John Kane brings Roseanne’s soup, complaining that his job will eventually kill him, and that he ought to go off and become a mole-catcher in Connaght [sic] instead. After all, there are no moles in Connaght, which would, therefore, make it the ideal job for an old man.
Roseanne goes back to writing her testimony and thinks back to her mother-in-law’s bungalow. The smell of cooking meat turned Roseanne’s stomach at the time, which was strange, given that Cissy loved all types of meats. She even dined “quite happily on a lamb’s heart” (158).

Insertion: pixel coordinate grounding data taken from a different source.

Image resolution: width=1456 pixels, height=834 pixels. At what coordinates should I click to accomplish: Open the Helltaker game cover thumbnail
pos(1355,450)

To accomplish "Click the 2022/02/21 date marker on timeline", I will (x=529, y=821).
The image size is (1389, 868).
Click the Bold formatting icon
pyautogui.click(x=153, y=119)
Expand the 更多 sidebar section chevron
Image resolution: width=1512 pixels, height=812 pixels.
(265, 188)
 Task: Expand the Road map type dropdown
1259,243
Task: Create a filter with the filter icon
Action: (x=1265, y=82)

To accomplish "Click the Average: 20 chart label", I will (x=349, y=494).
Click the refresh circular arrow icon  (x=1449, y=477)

Tom brought Roseanne into his Mrs. McNulty’s sitting room, where there were “few chairs and a sofa covered in a dark, dark red velvet [so] lumpy it was like things had died in them under the velvet and had become cushions of a kind” (158). Worse, Roseanne couldn’t escape “the stench of that lamb” (158). Mrs. McNulty was a tiny woman with a widow’s peak, dressed “entirely in black” (159). She was trying to be nice, but remarked that Roseanne had no lap for sitting babies on. As Roseanne recounts these details, she remembers that she “must be careful to write of [Mrs. McNulty] fairly” (159).
Old Tom sat down in a wooden chair in front of Roseanne and began to play “an Irish tune” with “a little flute or piccolo” (160). It seemed to Roseanne that he was trying to talk to her through the instrument. Mr. McNulty uttered huh. She then rose and left the room. Old and Young Tom soon followed her before the latter reentered, helped Roseanne to her feet, and led her out onto the Strandhill Road. Roseanne recalls how there was something “half-done about that road” just as there was “something very much half-done about meeting Mrs. McNulty” (161).
Roseanne asked Tom if he thought Mrs. McNulty liked him. Tom suspected that his mother was concerned about Roseanne being Presbyterian and had asked that she go talk to Father Gaunt regarding the Decree of Ne Temere—a guideline for marrying Catholics. Tom hadn’t yet proposed, but Roseanne sensed that he would. Roseanne was in her early-twenties. She wavered between enjoying her freedom and knowing that, by the time a woman was in her mid-twenties, she was regarded as an old maid. She thought of all the Irish women fleeing to America and thought that she, too, could join them. She wouldn’t, though; she loved Tom.
Roseanne identifies with the apple tree in the courtyard because, aside from her father, her closest bonds have always been with plants. Later, she spends much of her marriage to Tom confined in their home, and her future affair with Eneas is brief. Roseanne trusts plants because they are perennial—they always return. She is less confident that she can rely on people, who have either betrayed her or abandoned her because of death or illness. Cissy’s retreat into silence contrasts with Joe’s former loquacity and gives Roseanne, whose relationships with others are largely defined by speech, less incentive to remember her mother.
However, Roseanne’s memories sometimes conflate with her fantasies, causing the reader to wonder how reliable she is as a narrator. Her memory of first meeting Mrs. Prunty, the owner of Café Cairo, is marred by the implausible memory of rescuing Mrs. Prunty’s lost child from an underwater cave. It, thus, becomes unclear how the women truly met. This slipperiness is complicated by Roseanne’s conscious tendency to hide certain facts from people, something she did both with Mrs. Prunty and in the present with Dr. Grene.
The period during which Roseanne works at Café Cairo is a happy one. She revels in her youth and sexuality and forms friendships with other young women. Her life up until then had been formed by her father, whose vision of the world she accepted, and by her obligations to her mother. This sense of freedom makes her reluctant to marry Tom, though she knows that her love won’t permit her to leave him. When she fantasizes about America, it’s in the context of trying to prolong her youth and freedom, states of being that a woman can barely enjoy in Ireland.